Indian subcontinent, marked by its intricate seismotectonic settings stands out as the most active region in the globe. This study conducts a firm rock-compliant probabilistic seismic hazard assessment considering both tectonic and polygonal sources in 0 km- 25 km, 25 km-70 km, 70 km-180 km and 180 km-300 km depth ranges, next generation attenuation models through a logic tree framework across the tectonic ensemble from Kashmir Himalaya to Northeast India encompassing six seismogenic tectonic provinces classifying the ensemble in the 'moderate' to 'severe' hazard regime, highlighting the need for a site-specific surface-consistent investigation that shear-wave velocity characterizes the Ensemble into site classes and estimates surface-consistent probabilistic seismic hazard of the ensemble in the range of 0.10 g -2.32 g for 475 years of return period using a systematic 1D/2D/3D site response analysis. Liquefaction potential and landslide susceptibility index adds secondary hazard to both geohazard and seismic hazard regime for a comprehensive seismic hazard microzonation of the important cities and urban centers in the tectonic ensemble.

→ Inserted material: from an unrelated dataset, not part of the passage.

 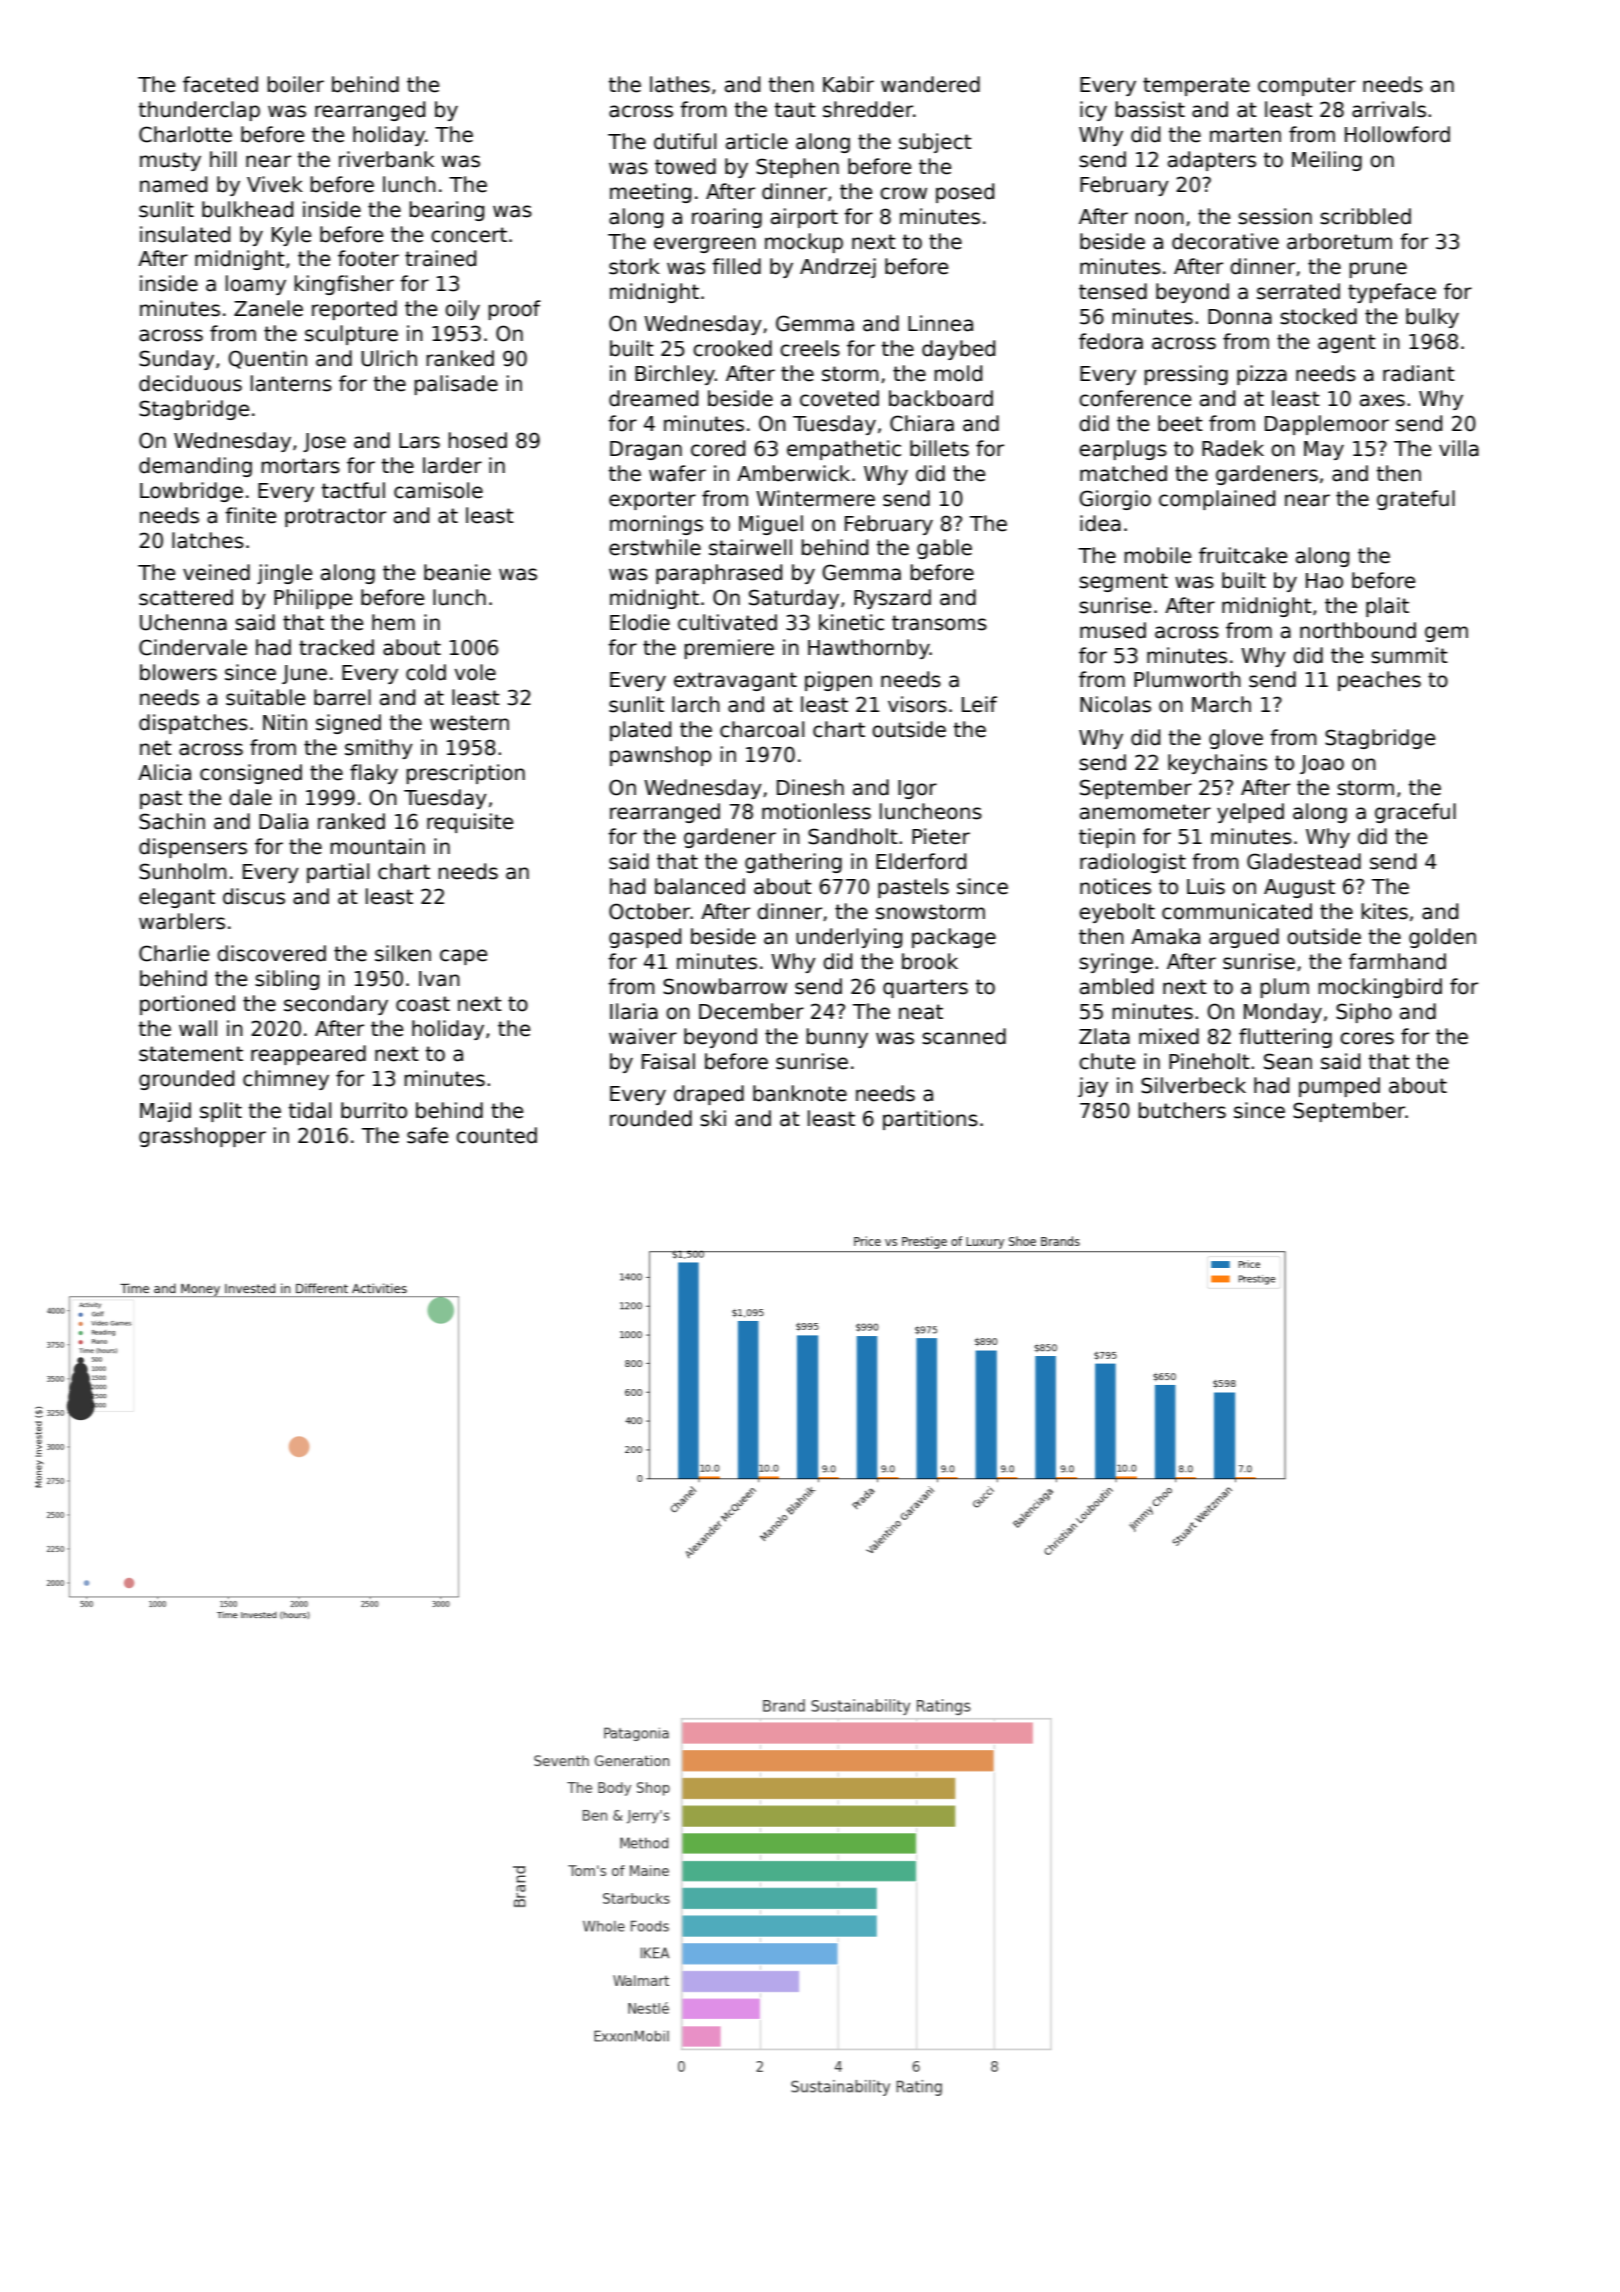 What do you see at coordinates (427, 1135) in the screenshot?
I see `safe` at bounding box center [427, 1135].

The damage states modelled using capacity spectrum method on prevailing building types for the surface-consistent Probabilistic Peak Ground Acceleration (PGA) by Seismic Loss Estimation using a Logic Tree Approach (SELENA) are found to be aligned with the reported damage scenarios of most prevalent reinforced concrete buildings triggered by large historical earthquakes in each of the tectonic provinces of the Ensemble.